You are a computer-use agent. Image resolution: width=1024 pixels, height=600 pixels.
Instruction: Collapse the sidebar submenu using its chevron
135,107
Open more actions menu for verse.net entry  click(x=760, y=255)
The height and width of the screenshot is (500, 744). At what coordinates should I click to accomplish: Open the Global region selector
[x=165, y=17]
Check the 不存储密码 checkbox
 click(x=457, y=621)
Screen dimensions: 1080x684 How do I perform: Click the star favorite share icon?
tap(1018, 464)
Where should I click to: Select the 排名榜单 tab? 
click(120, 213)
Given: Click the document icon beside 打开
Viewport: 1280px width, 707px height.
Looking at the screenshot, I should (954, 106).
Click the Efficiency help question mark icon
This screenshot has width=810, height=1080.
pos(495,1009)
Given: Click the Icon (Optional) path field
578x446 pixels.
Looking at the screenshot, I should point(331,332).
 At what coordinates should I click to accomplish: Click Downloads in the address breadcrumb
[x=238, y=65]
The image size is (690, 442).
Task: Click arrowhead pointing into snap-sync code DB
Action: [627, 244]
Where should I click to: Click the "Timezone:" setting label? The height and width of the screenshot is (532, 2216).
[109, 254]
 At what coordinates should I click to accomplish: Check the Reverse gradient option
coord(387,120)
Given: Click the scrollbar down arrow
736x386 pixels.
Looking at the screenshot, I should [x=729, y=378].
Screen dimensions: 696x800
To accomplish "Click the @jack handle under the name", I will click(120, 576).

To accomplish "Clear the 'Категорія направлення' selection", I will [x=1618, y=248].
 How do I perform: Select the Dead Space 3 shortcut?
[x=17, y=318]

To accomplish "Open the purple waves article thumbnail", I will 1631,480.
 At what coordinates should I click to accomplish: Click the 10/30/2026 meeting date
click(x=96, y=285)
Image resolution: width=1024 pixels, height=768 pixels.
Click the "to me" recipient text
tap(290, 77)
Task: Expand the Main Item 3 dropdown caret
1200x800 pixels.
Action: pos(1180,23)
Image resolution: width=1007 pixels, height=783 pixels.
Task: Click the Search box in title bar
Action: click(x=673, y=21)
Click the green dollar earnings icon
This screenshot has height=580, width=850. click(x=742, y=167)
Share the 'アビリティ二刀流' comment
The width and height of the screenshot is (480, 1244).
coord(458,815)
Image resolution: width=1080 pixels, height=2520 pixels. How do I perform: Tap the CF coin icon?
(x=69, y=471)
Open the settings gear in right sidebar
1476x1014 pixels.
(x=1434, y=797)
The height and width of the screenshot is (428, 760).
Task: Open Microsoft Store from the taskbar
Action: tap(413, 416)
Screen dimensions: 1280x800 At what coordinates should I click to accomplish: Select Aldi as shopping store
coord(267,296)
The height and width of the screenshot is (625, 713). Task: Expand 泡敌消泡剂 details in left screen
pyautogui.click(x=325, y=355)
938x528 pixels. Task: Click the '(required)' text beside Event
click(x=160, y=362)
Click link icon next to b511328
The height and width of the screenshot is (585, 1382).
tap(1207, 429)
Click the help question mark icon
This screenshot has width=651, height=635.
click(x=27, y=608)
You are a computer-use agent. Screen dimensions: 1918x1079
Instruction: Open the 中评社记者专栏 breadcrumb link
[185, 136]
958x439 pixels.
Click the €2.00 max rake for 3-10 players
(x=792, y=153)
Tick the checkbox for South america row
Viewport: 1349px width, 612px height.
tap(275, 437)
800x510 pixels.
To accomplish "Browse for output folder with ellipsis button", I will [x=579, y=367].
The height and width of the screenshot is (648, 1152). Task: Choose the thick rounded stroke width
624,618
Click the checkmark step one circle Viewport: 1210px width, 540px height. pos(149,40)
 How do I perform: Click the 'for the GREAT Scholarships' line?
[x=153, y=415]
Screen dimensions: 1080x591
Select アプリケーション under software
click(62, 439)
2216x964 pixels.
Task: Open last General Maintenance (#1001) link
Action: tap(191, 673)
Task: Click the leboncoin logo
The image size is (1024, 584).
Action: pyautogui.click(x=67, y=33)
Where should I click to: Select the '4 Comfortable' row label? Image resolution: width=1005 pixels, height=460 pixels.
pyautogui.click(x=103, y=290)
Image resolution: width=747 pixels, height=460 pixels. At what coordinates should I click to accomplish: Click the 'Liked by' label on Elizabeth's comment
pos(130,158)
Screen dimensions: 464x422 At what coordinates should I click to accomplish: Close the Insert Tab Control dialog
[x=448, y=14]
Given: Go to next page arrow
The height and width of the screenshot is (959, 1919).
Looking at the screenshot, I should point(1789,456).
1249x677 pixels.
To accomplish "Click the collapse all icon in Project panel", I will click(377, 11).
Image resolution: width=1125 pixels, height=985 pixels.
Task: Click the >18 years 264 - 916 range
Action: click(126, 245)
-- -- --
■ **Task to complete**
Each line in the data that holds the word "computer" must be copied.

■ **Exercise answer**
You are a computer-use agent. Image resolution: width=1024 pixels, height=600 pixels.
You are a computer-use agent. Screen dimensions: 1918x1079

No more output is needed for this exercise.